If even someone as noble as Guinevere can betray him – well. It changes things. Betrayal will happen again, he knows, but the knowledge doesn’t cut in the same way. People are by nature weak – God knows he is.
There’s Morgana, who he had betrayed first by never being willing to waver from his father’s laws long enough for her to trust him. There’s Guinevere, who he had simply expected to love him more than Lancelot because he was the king. And then there’s Merlin, who he had dismissed and disrespected, and who he had been too proud and too frightened to understand how much he cared for. The three friends of his childhood, and he had lost them all in his own arrogance. He had lost them all to his crown.
Merlin had always told him he was a prat.
The Eurasian eagle owl mates for life.
At night, the mated pairs of the Eurasian eagle owl hoot back and forth to each other from separate trees. They make conversation.
If a mate dies, the owl will not take another. They will go quiet. Sometimes, at night, they will hoot once or twice, just to see, but no one answers them.
When he discovers Agravaine’s betrayal, it’s a different sort of wound than the previous ones: a deep bruise rather than a lancing pain. It’s happened so many times before. People are not loyal to him. He knows this, now.
“He lied to me. And not- not a little lie; he told me a lie that contained multitudes.” Arthur hears his voice raise without his consent. “He treated me like I was furniture. Not- not a friend. Like I had no right to make a choice.”
Arthur closes his eyes. He swallows around a lump in his throat.

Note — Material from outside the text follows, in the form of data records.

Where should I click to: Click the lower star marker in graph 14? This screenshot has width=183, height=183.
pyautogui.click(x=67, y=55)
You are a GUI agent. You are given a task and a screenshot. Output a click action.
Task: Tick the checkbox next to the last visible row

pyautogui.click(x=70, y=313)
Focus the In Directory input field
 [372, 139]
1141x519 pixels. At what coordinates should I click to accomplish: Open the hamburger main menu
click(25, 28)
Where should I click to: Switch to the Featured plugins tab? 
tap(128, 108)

“It’s not a great quality in a King, is it?” he says. “To this naturally inspire people to turn on you?”
The shadows might stir, but nothing leaves them.
“Yeah,” he says. “That’s what I thought.”

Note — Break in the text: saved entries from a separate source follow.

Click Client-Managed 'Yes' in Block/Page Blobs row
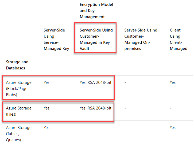[x=173, y=83]
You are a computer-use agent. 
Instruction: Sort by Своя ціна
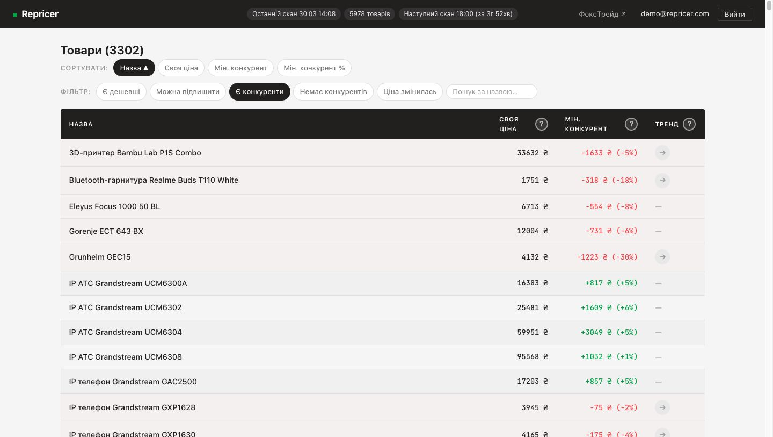[x=181, y=68]
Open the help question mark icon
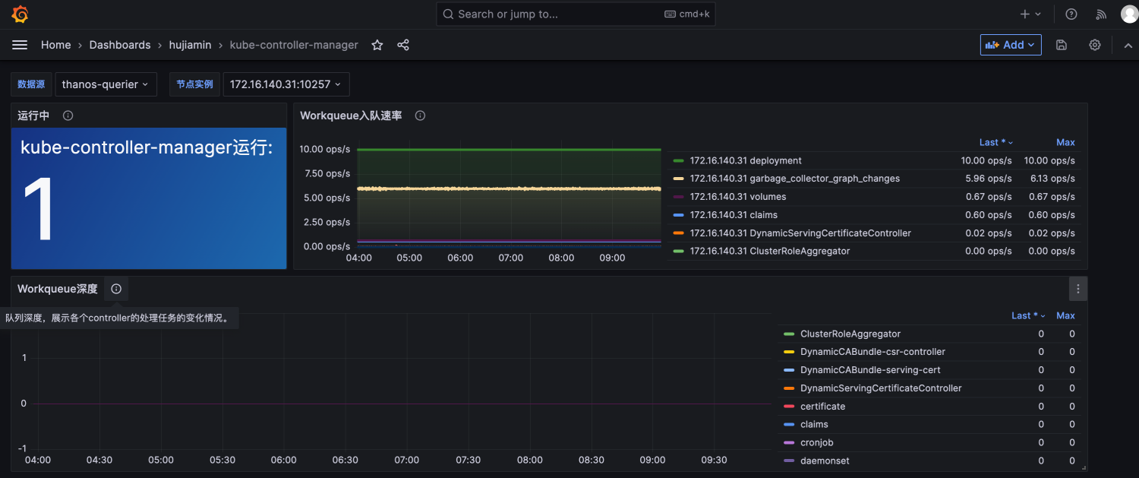The image size is (1139, 478). [1071, 14]
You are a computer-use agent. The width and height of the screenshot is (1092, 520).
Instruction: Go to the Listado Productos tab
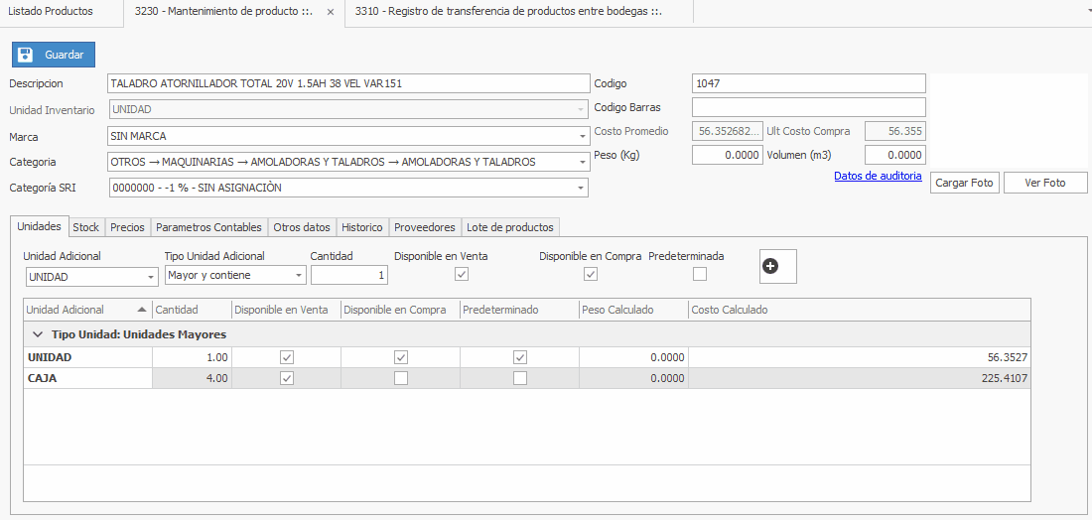51,11
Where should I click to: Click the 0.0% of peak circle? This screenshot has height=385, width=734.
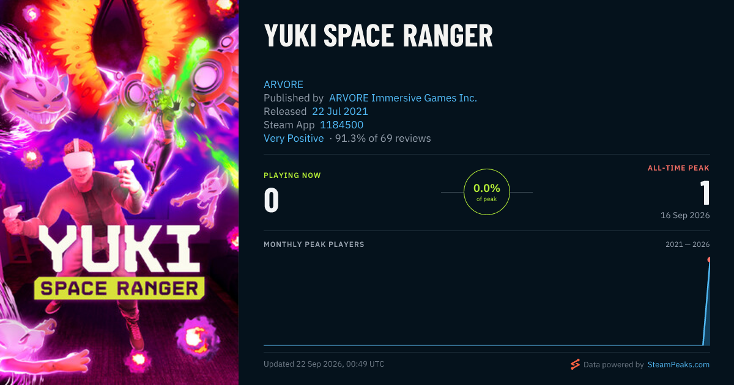(487, 192)
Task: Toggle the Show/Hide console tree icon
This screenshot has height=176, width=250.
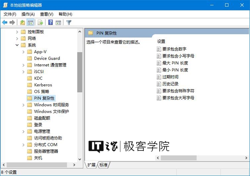Action: [30, 23]
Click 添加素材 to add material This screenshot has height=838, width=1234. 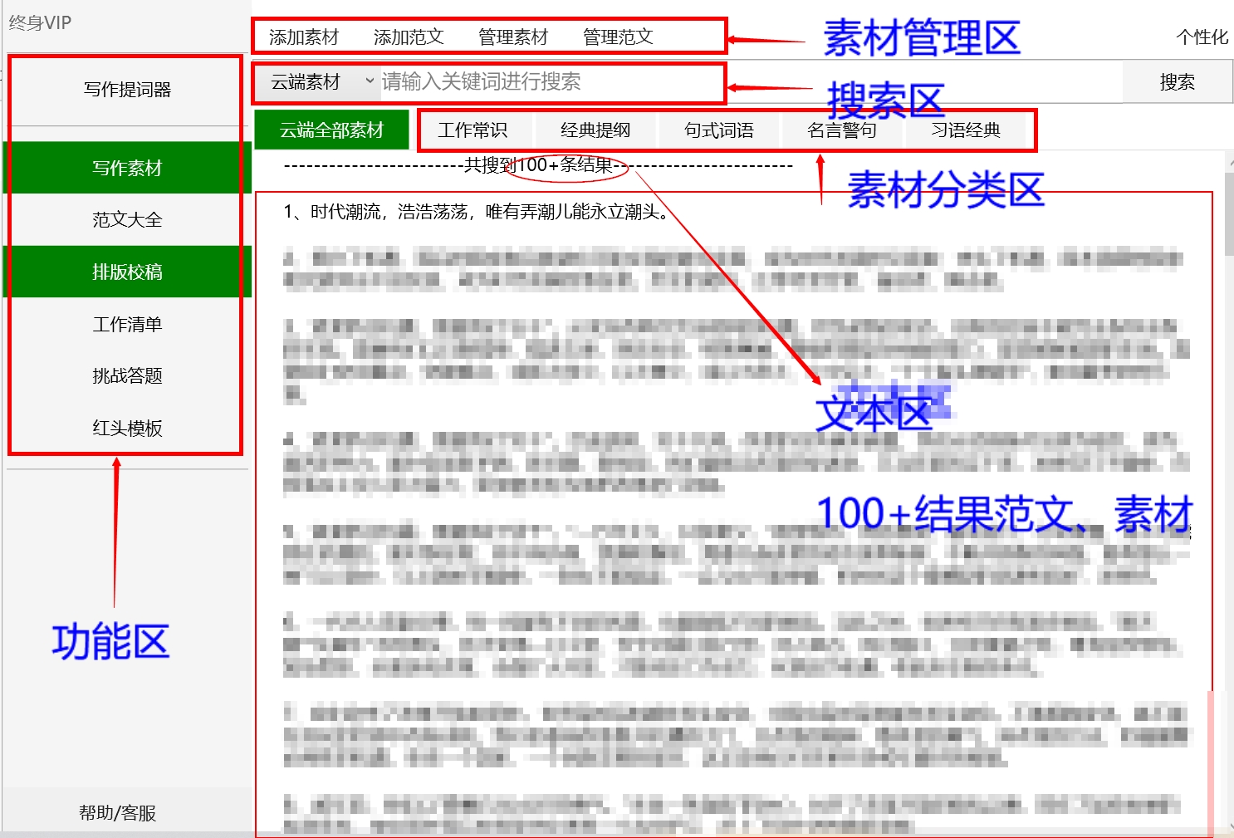coord(301,37)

He knows he can bring Merlin back, but he doesn’t try. He doesn’t think about that too much. It’s pride, he tells himself; Merlin will come back on his own. Merlin will serve him until the day he dies.
Really, he knows, it’s that he’s afraid Merlin won’t come back, not even if he begs.
It’s only after Guinevere had left that he’s able to think clearly about Merlin. He’d been angry as he has only been a few times in his life – when Morgause’s vision of his mother had told him of his father’s actions surrounding her death; when he’d caught his wife in the arms of another man – but it had never once occurred to him to turn Merlin over to his father, to do anything, in fact, but help him escape Camelot and then forcibly never think of him again. To turn against Merlin, even when Merlin had turned against him, had been impossible.
He remembers shoving enough gold at Merlin to buy half a town without a second thought and flushes.
He knows now. He knows.
How long have you been training to be a prat, my lord?
He used to feel so high and mighty, strutting around this castle with Merlin following at his heels, panting for scraps of his approval. Merlin had been as adoring and unconditional as his greyhound is.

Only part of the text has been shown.